> **Aim of the exercise**: Render the data below as a Markdown table with the columns Row and Line, beginning at the line that contains "The width and" and stopping after the line that contains "pos(226,751)". Number each row, omit blank lines, and leave the pictures out.

> **Record extracts**:
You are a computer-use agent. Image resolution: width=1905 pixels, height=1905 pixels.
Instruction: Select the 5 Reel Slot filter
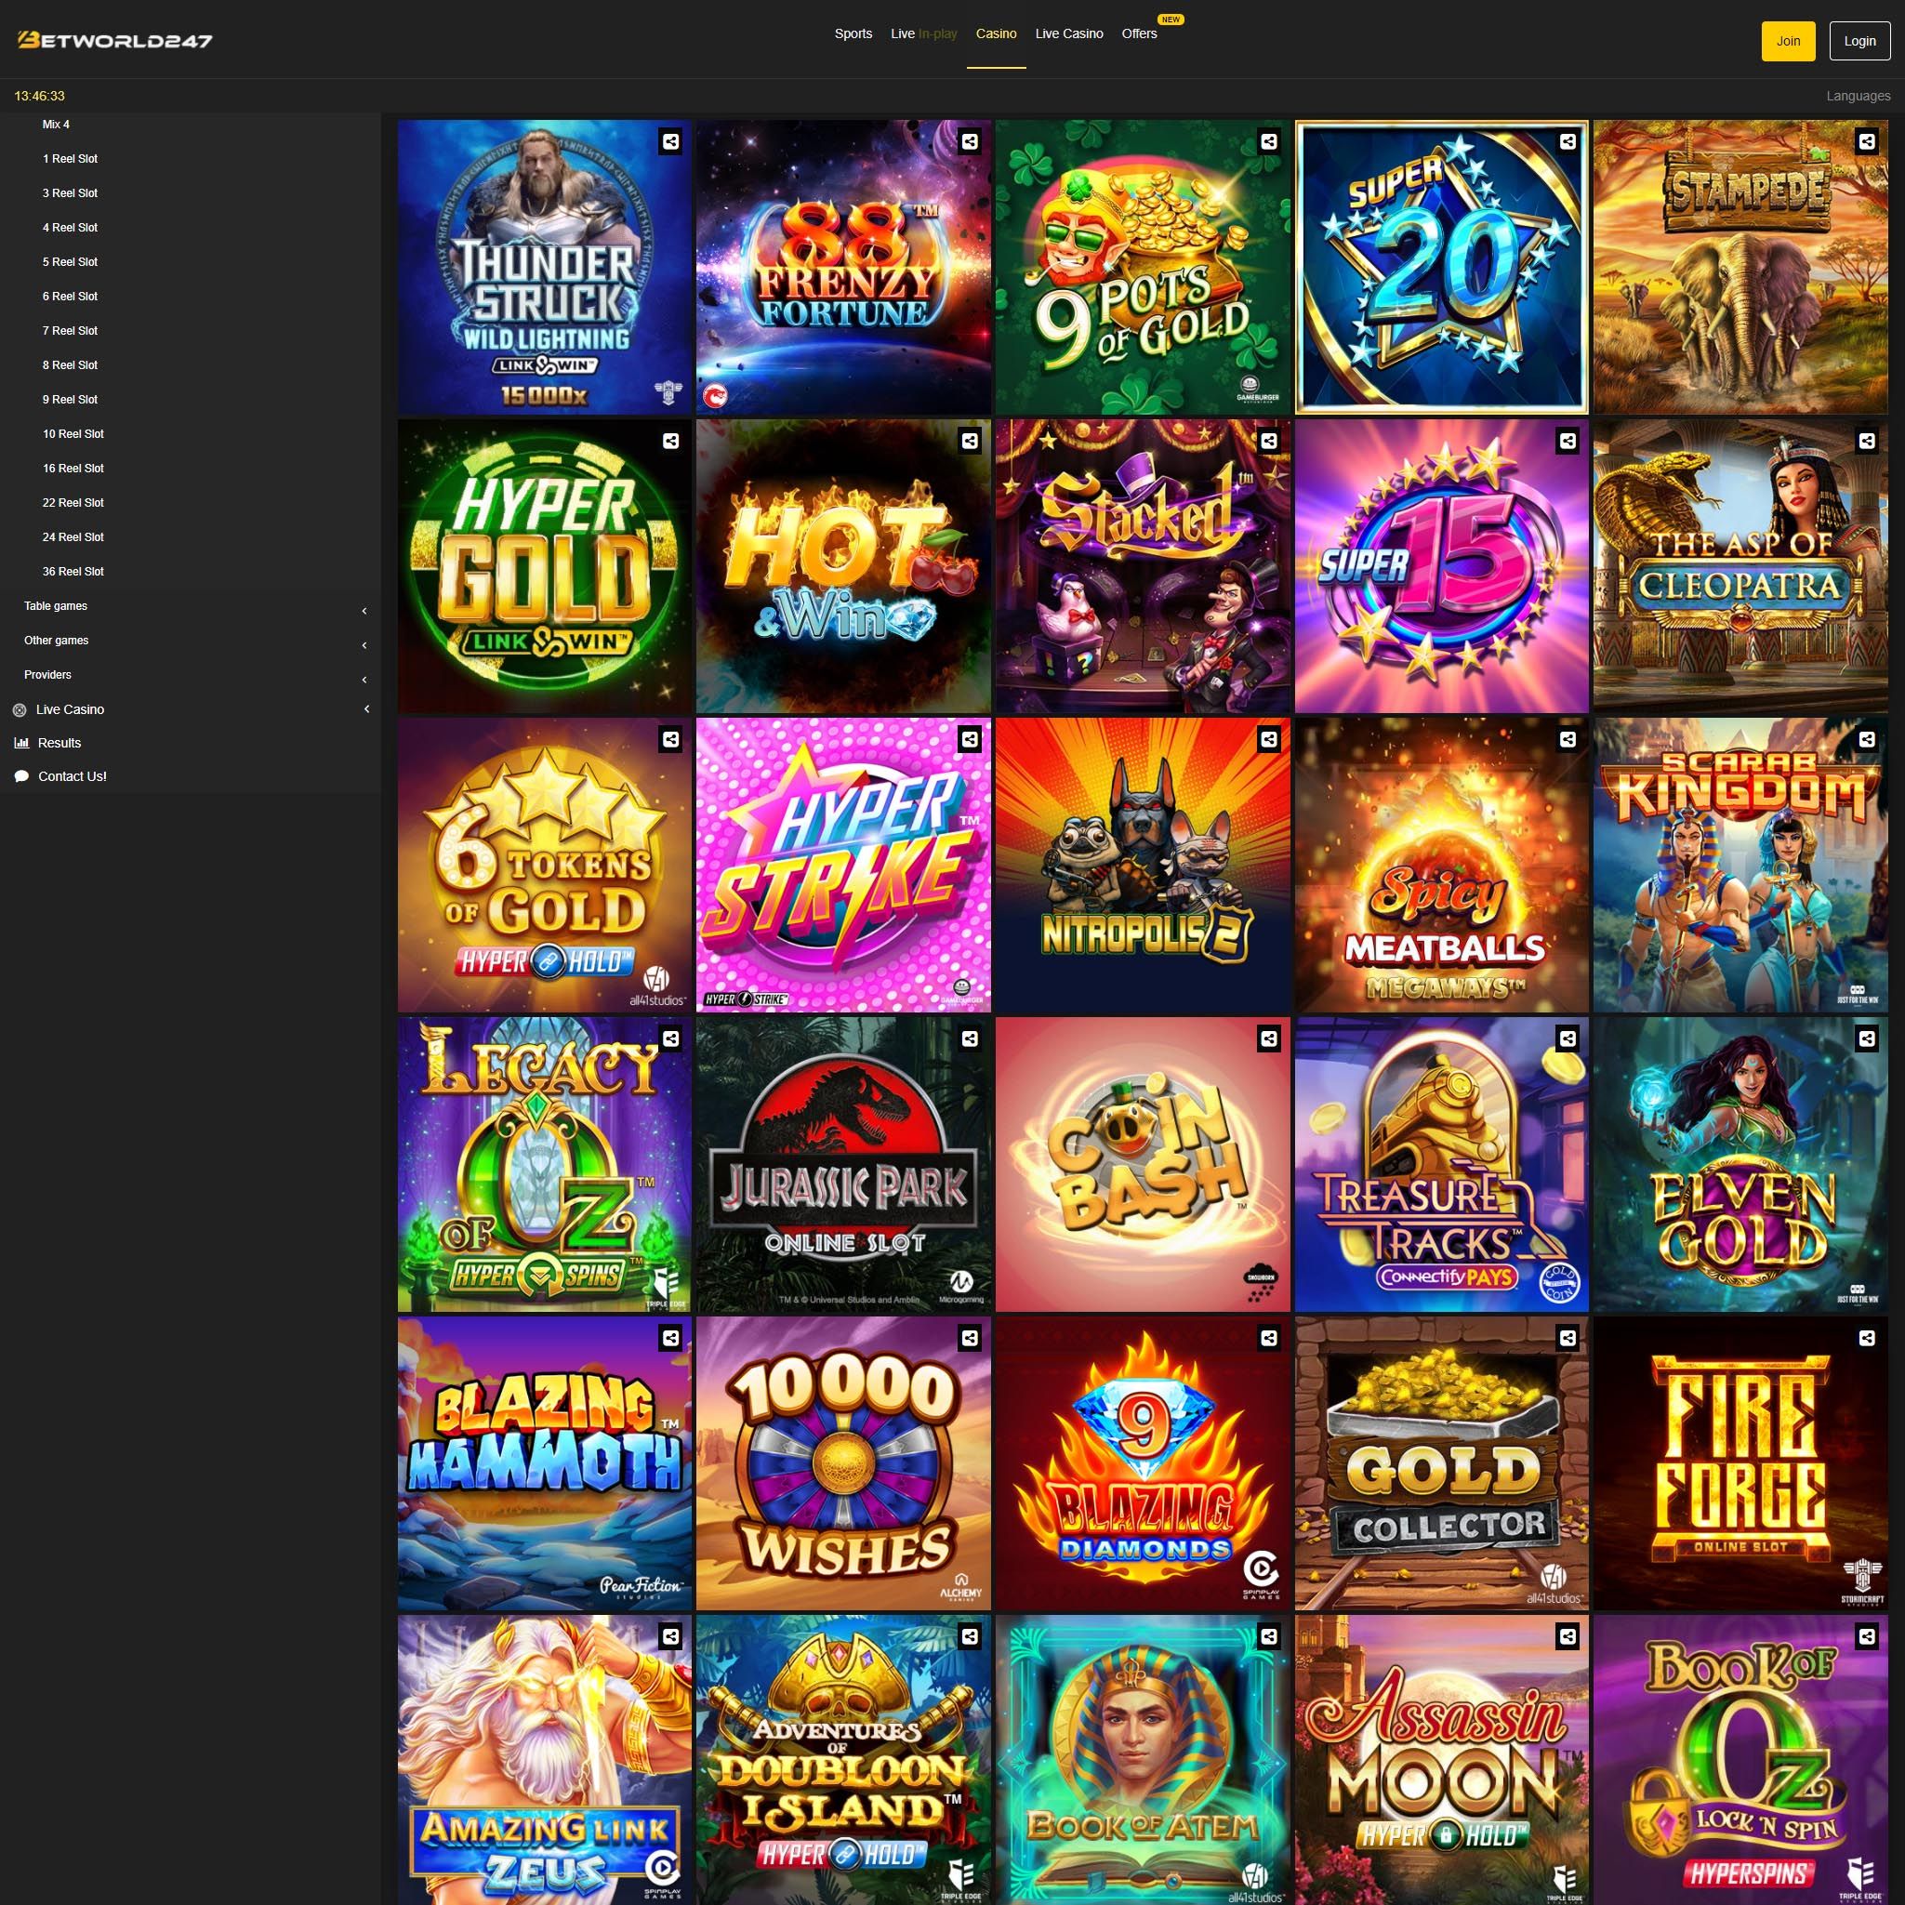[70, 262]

---

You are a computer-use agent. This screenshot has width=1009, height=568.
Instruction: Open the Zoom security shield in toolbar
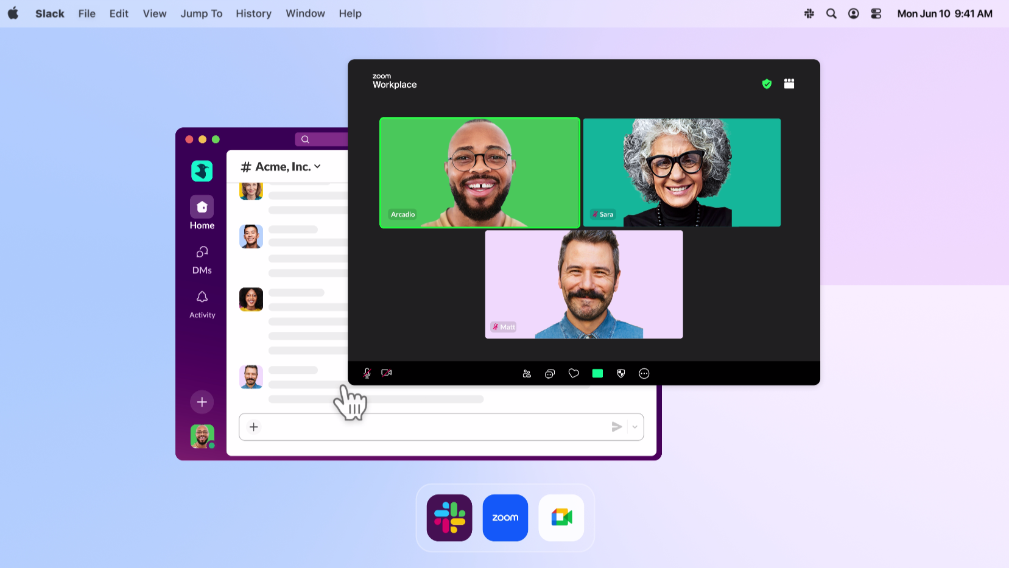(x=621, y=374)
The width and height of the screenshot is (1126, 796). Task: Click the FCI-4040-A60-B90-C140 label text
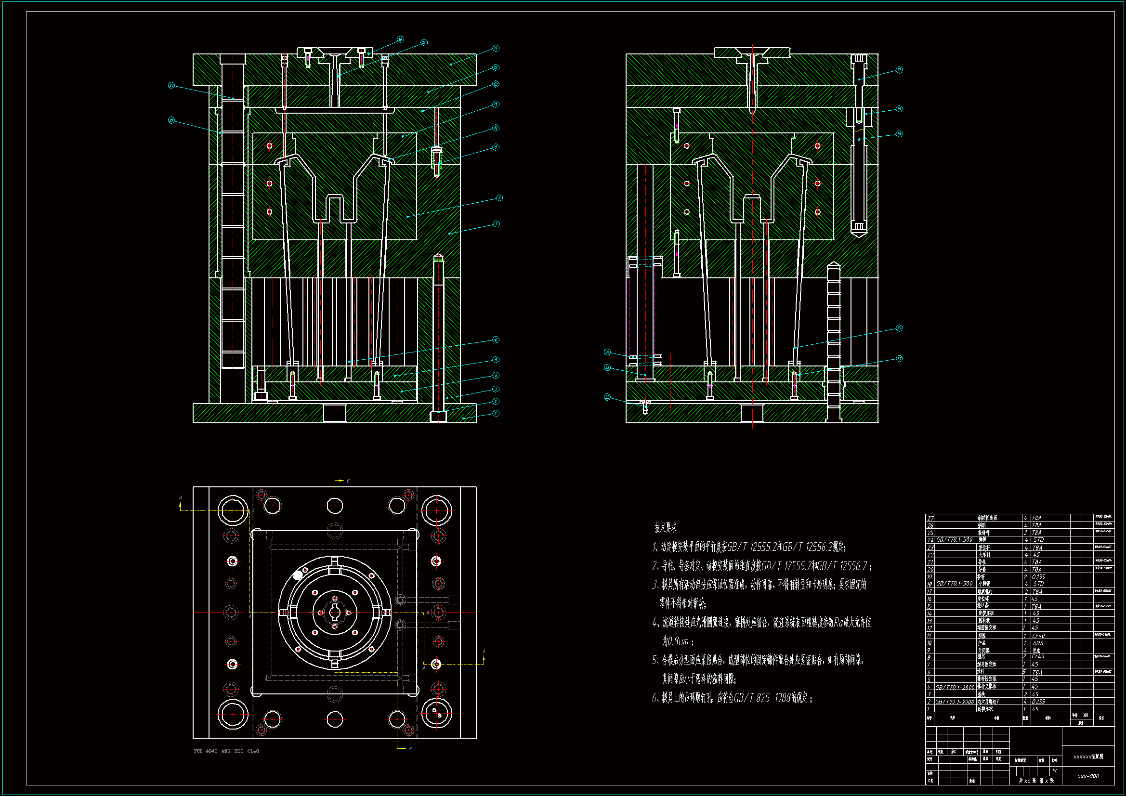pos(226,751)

--

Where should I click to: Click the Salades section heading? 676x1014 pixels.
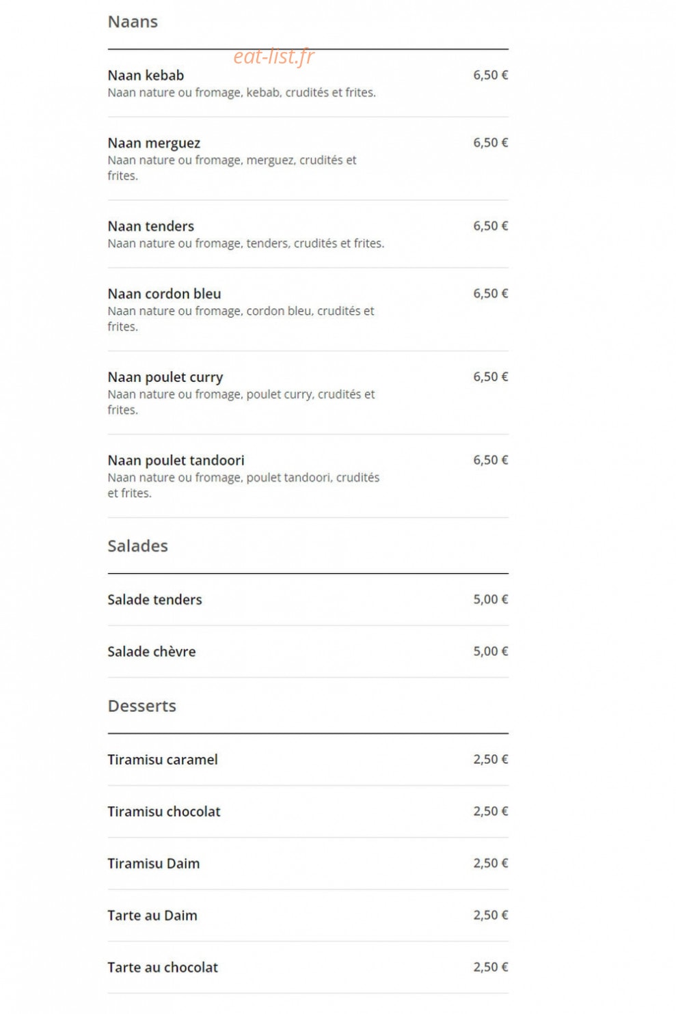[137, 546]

> **Worked answer**:
| Row | Line |
|---|---|
| 1 | The width and height of the screenshot is (1126, 796). Task: Click the FCI-4040-A60-B90-C140 label text |
| 2 | pos(226,751) |